Esther Shows How to Speak Your Mind Without Undermining Social Order

By Atar Hadari

The star of this week's Purim story gets her point across because of the way she tells certain truths.

As we approach Purim and the reading of the book of Esther, it strikes me that the story in it is very much one about the limits of different kinds of authority: that of the Persian king who drunkenly requests that his wife appear in front of his equally drunken courtiers, that of his queen who rebuffs his request and thereby kicks off the story, that of the Persian vizier Haman who demands that everyone bow to him, and indeed that of Mordecai who defies Haman and does not bow but is in turn defied by his own cousin Esther, who not only displays greater sensitivity to Gentile sensibilities, but is the sole person in the story to draw on a religious precedent. At the heart of these conflicts is the tension between the social order—which entails hierarchy, authority, deference, and acquiescence—and standing up for what is right; that is, for defending the truth even when those in positions of authority are wrong. These tensions are inescapable because those who have the most authority are not necessarily the wisest, and sometimes even the wise aren’t always right.

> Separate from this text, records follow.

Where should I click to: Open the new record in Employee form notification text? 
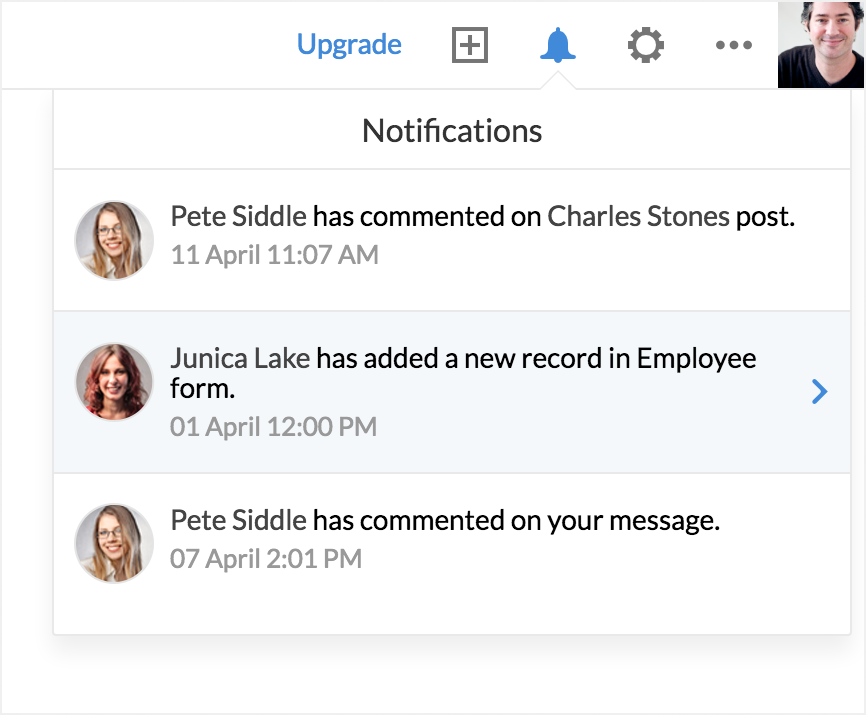click(536, 359)
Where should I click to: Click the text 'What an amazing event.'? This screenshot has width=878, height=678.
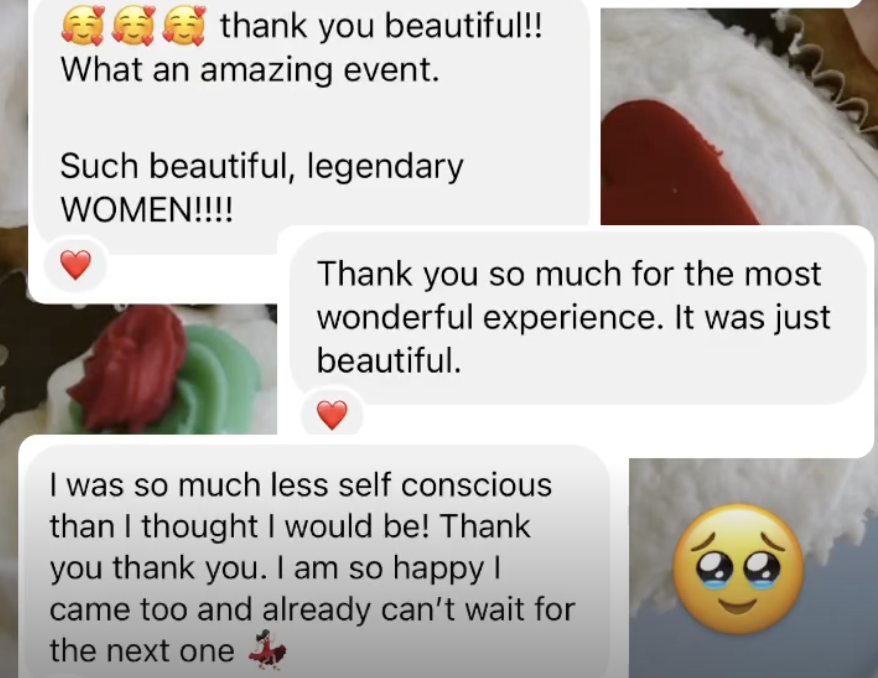coord(250,71)
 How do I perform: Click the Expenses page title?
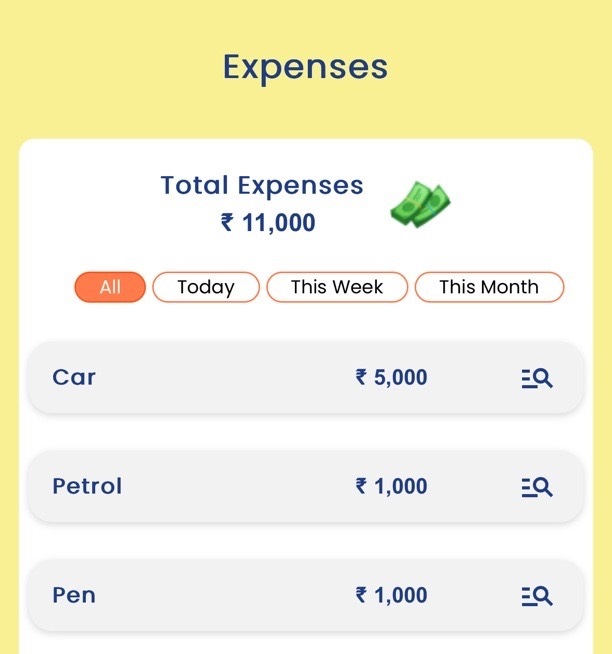point(305,67)
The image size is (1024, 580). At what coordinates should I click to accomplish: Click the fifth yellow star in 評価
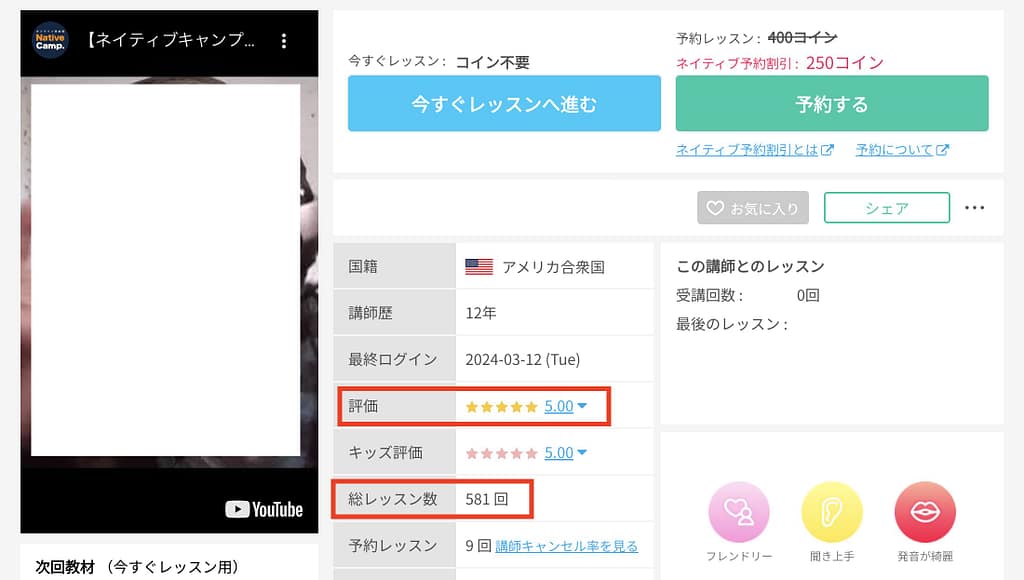(x=530, y=406)
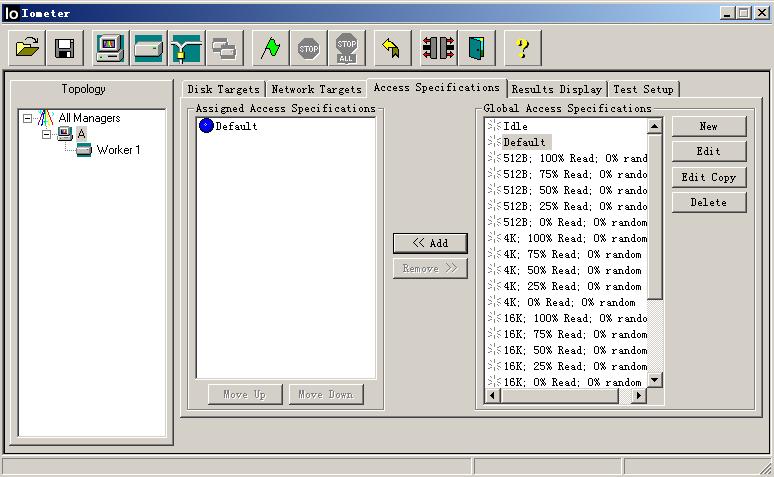Click the Start a new disk worker icon
Screen dimensions: 774x477
pyautogui.click(x=149, y=47)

Esther convinces her husband, King Ahasuerus, to override Haman’s scheme to exterminate the Jews without posing a direct challenge to the king’s authority, and without violating the complex rules of the courtly conduct.

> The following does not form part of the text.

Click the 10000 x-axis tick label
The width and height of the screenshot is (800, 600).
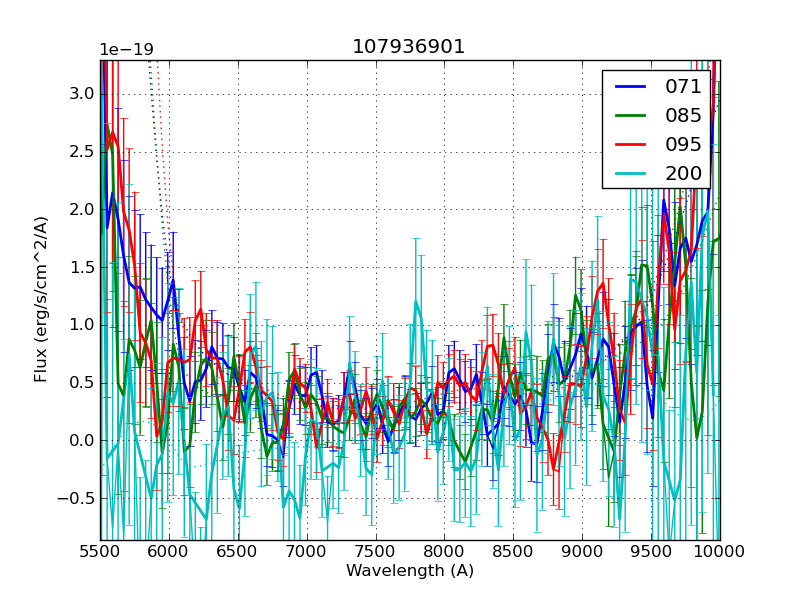pyautogui.click(x=719, y=551)
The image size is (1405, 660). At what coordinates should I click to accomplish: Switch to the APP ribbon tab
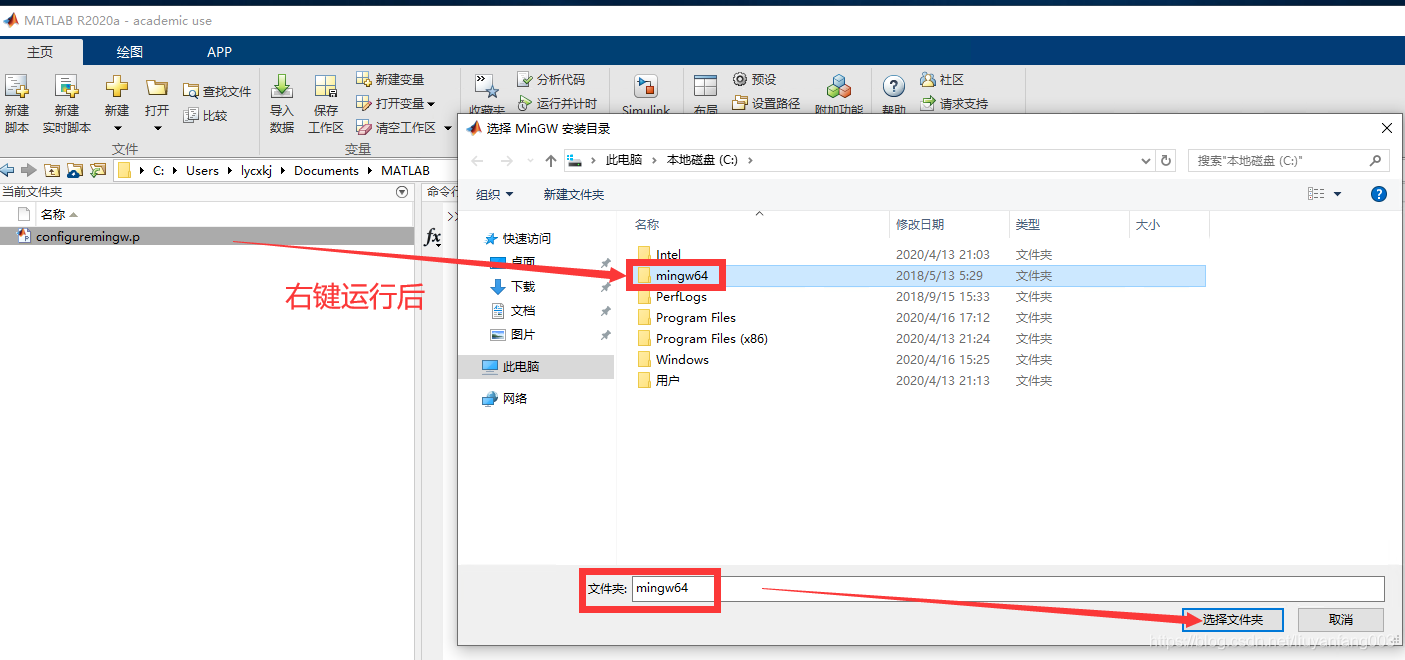click(219, 51)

To shed some light on this aspect of the book, I think it’s instructive to examine a group of interconnected stories from the Talmud that show how the ancient sages addressed the same questions about the tradeoff between social order and the truth. The Talmud gives us two contrasting archetypes of how to reckon with this tradeoff: Rabbi Yehoshua ben Ḥananiah, the man who famously bested God in an argument, and Rabbi Meir, one of the most important figures in the development of Jewish law (halakhah). As we shall see, these stories also have much to say about the more specific problem, also encountered by Esther, of what happens when women must challenge male authority.